Geometric Computing for Multi-Axis Additive Manufacturing

报告时间 2018年12月21日

Title: Geometric Computing for Multi-Axis Additive Manufacturing

 

Speaker: Charlie C.L. Wang

Time10:00-11:00, Dec. 21

PlaceN3-332

Abstract

Called 3D printing, the process of Additive manufacturing (AM) in most commercial systems is however taken in a 2.5D manner – materials are accumulated layer upon layer in planes along a fixed printing direction. Overhanging regions are generally fabricated by inserting supporting structures, which are difficult to remove. This talk covers the techniques recently developed for overcoming this challenge by adding rotation into 3D printing. First of all, motivated by a work of orientation-driven shape optimizer attempting to slim down the need of support, rotations have been introduced to handle overhangs. Secondly, the method for determining an optimal printing direction is introduced. Our framework for computing an optimized 3D printing direction is formulated as a combination of metrics including area of support, visual saliency, preferred viewpoint and smoothness preservation. A training-and-learning methodology is developed to obtain a closed-form solution for our perceptual model. A solid decomposition based approach is applied to segment a model into sub-regions that are printed along different (but fixed) directions in a support-free way.

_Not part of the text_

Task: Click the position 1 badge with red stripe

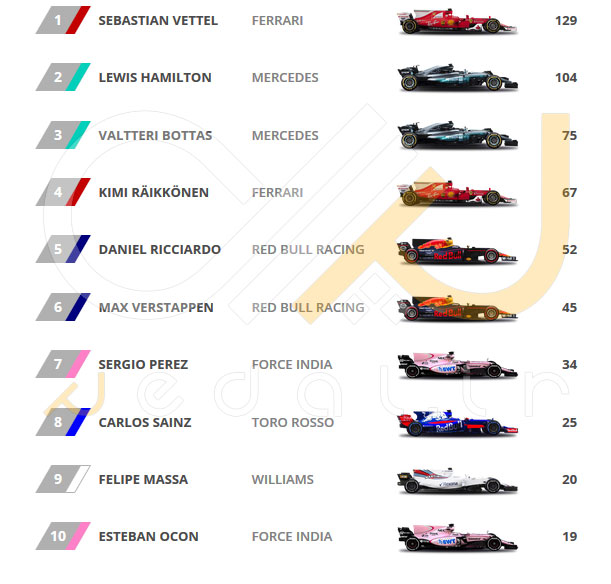Action: (x=63, y=20)
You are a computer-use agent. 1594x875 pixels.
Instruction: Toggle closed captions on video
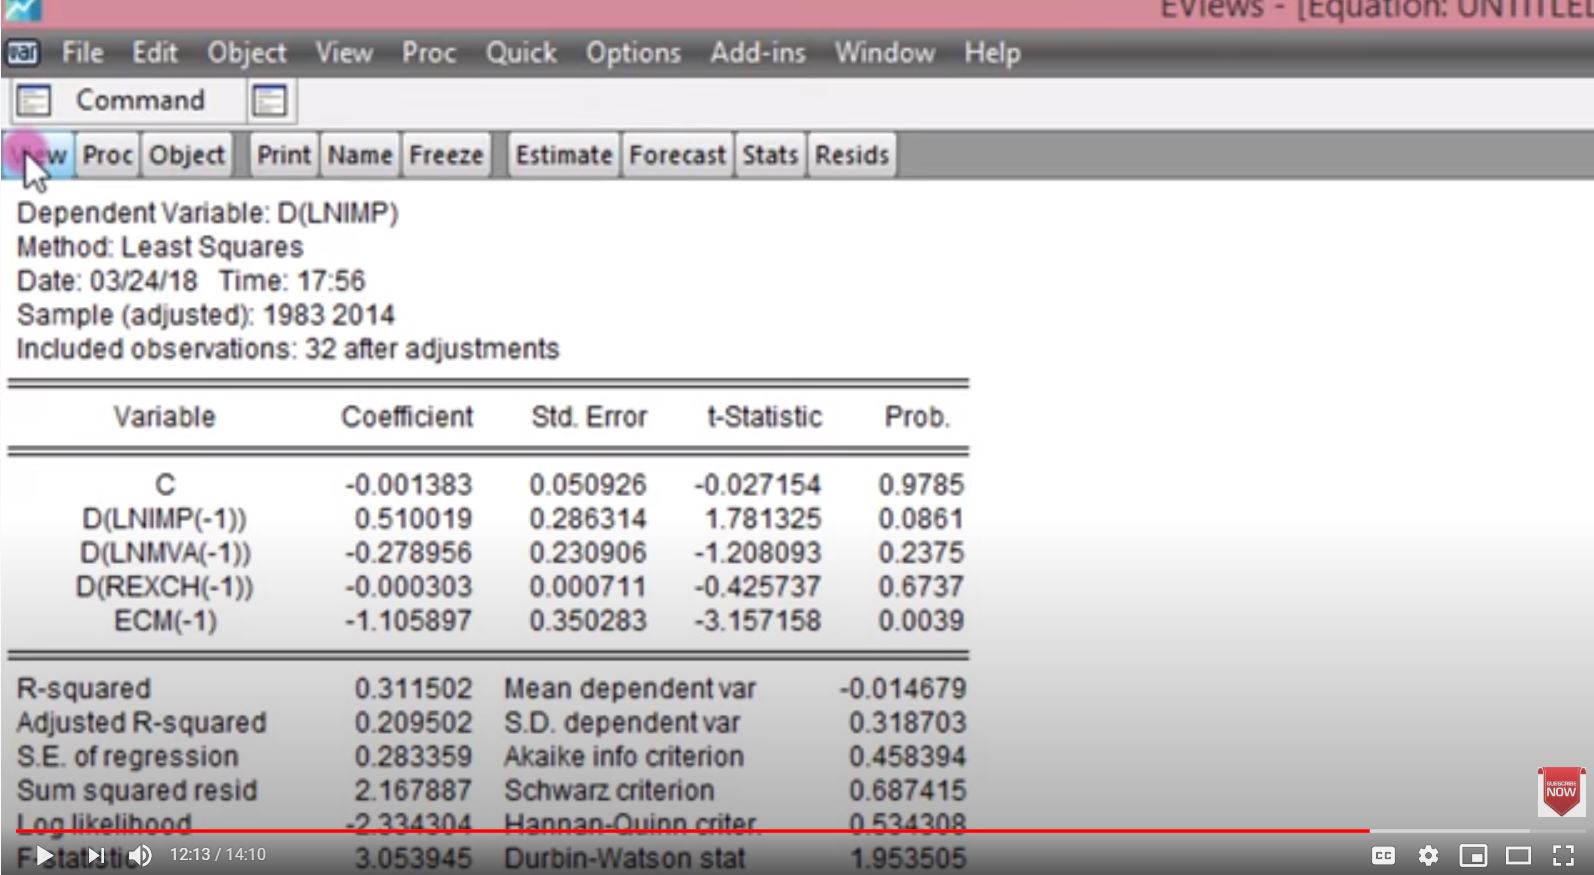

Lastly, a more advanced hardware with continuous multi-axis motions (e.g., a robotic arm) can be utilized for 3D printing along more complicated tool-paths – i.e., a real 3D printing process. Automatic tool-path planning for multi-axis3D printing is based on two successive decompositions, first volume-to-surfaces and then surfaces-to-curves. Details of this technique and its potential in a variety of applications will be presented at the end of this talk.

 

Bio:

Prof. Charlie C. L. Wang is a Fellow of American Society of Mechanical Engineers (ASME) with expertise in geometric computing, design and manufacturing. Before being re-appointed back to the Chinese University of Hong Kong (CUHK) in July 2018, he worked as Professor and Chair of Advanced Manufacturing at Delft University of Technology, The Netherlands (2016-2018) and Professor (2015-2016) / Associate Professor (2009-2015) / Assistant Professor (2003-2009) of Mechanical and Automation Engineering at CUHK. He also holds a non-paid position as Professor of Advanced Manufacturing at TU Delft (2018-2023), and he was a visiting professor at University of Southern California (2011). Prof. Wang received a few awards from professional societies including the ASME CIE Excellence in Research Award (2016), the ASME CIE Young Engineer Award (2009), the Best Paper Awards of ASME CIE Conferences (twice in 2008 and 2001 respectively), the Prakash Krishnaswami CAPPD Best Paper Award of ASME CIE Conference (2011), and the NAMRI/SME Outstanding Paper Award (2013). He received his B.Eng. degree (1998) in mechatronics engineering from Huazhong University of Science and Technology and his M.Phil (2000) and Ph.D. (2002) degrees in mechanical engineering from Hong Kong University of Science and Technology (HKUST). His research interests include geometric computing, computational design, advanced manufacturing, and robotics.